Hacía mucho tiempo que los tres hijos de Crético habían llegado a la conclusión de que aquel César en particular tenía los ojos más desconcertantes que ninguno que ellos conocieran: penetrantes, fríos, omniscientes. Eso quería decir que no les era simpático porque aquellos ojos los ponían a la defensiva, hacían que se sintieran inferiores a lo que ellos en secreto creían ser. Y César nunca se molestó en condenarlos por lo que ellos consideraban fallos de menor cuantía; sólo iba a hablar con ellos cuando las cosas eran realmente graves, como ahora. Por eso las apariciones de César eran una especie de recordatorio de un presagio de fatalidad, que tenía la tendencia a despojarlos de la capacidad de defenderse, de luchar contra él.

Así que Marco Antonio respondió de mala gana:

– No estamos ni remotamente implicados.
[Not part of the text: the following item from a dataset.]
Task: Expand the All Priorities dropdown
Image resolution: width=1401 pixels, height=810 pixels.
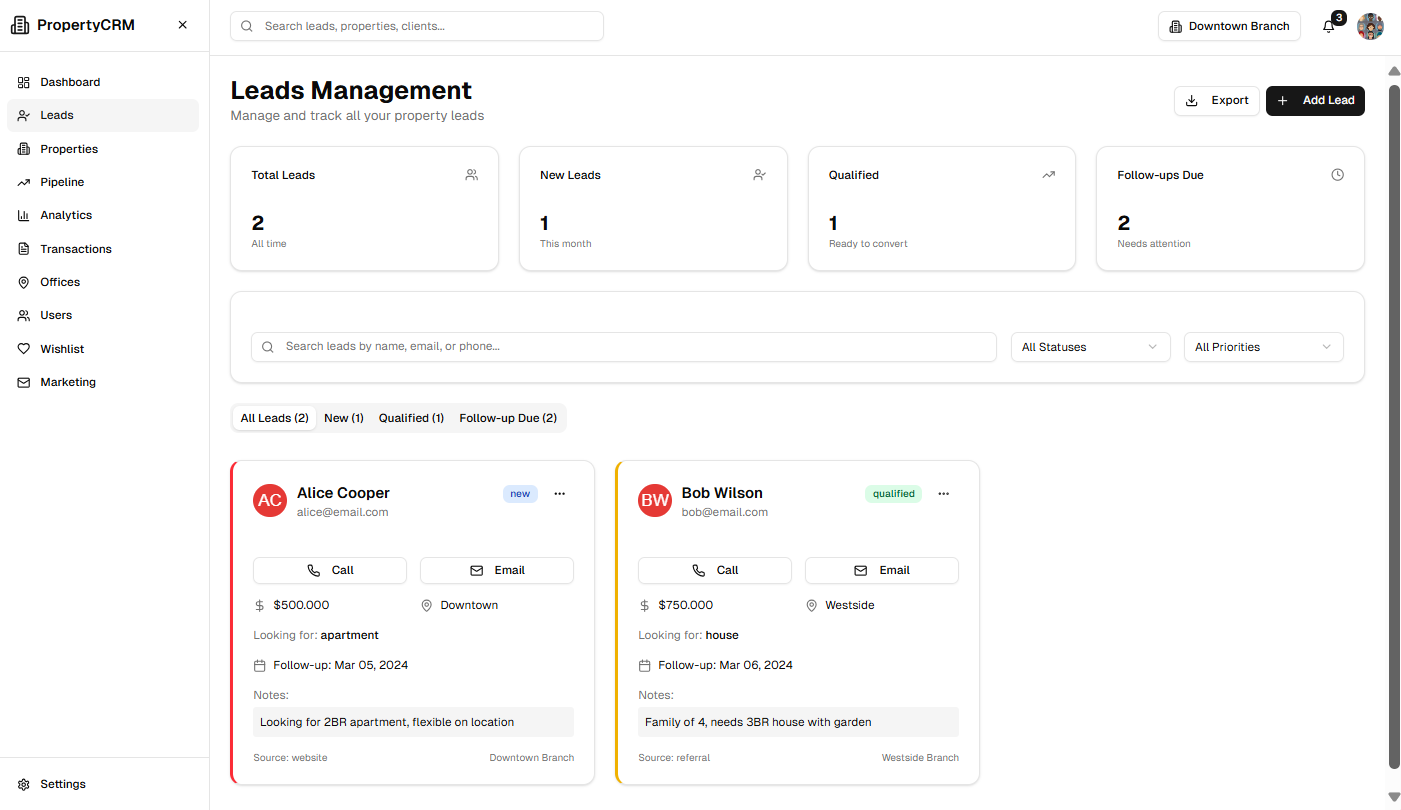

Clodio decía que Catilina era un perdedor.

– Y lo que dice Clodio es cierto, ¿no?

– Suele serlo.

– Estoy de acuerdo -dijo César inesperadamente-. Es bastante astuto.

– ¿Qué va a pasar? -preguntó Cayo Antonio bruscamente.
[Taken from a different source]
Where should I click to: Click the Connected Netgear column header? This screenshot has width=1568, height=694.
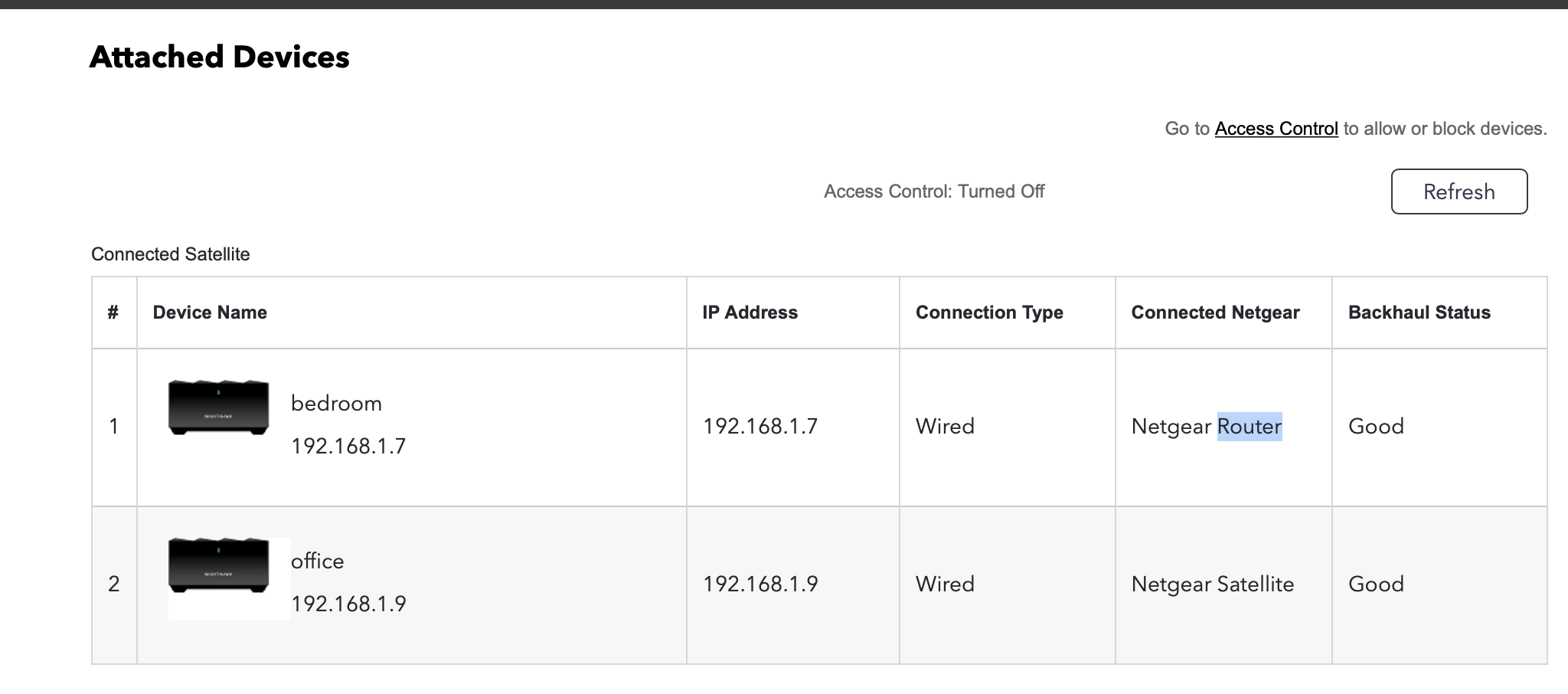pos(1215,313)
– A vuestro padrastro lo juzgarán por traición, lo hallarán culpable y lo condenarán -respondió César-. Ha confesado, no le ha quedado más remedio que hacerlo. Los pretores de Cicerón cogieron a los alóbroges con dos cartas suyas incriminatorias, y no se trata de falsificaciones, os lo puedo asegurar.